Effective database design requires balancing multiple competing concerns: performance, scalability, maintainability, and business requirements. This skill provides the tools and knowledge to make informed decisions throughout the database lifecycle, from initial schema design through production optimization and evolution.

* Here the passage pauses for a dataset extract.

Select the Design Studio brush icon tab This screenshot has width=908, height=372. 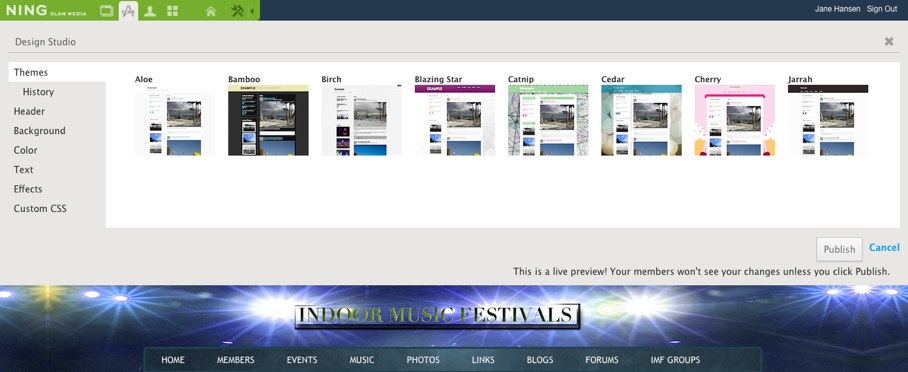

The included tools automate common analysis and optimization tasks, while the comprehensive guides provide the theoretical foundation for making sound architectural decisions. Whether building a new system or optimizing an existing one, these resources provide expert-level guidance for creating robust, scalable database solutions.
有效的数据库设计需要平衡多个相互竞争的因素:性能、可扩展性、可维护性和业务需求。本技能提供了贯穿数据库生命周期的工具和知识,从初始架构设计到生产环境优化和演进,帮助做出明智决策。
内置工具可自动化常见的分析和优化任务,而全面的指南则为制定合理的架构决策提供理论基础。无论是构建新系统还是优化现有系统,这些资源都能提供专家级指导,助力创建稳健、可扩展的数据库解决方案。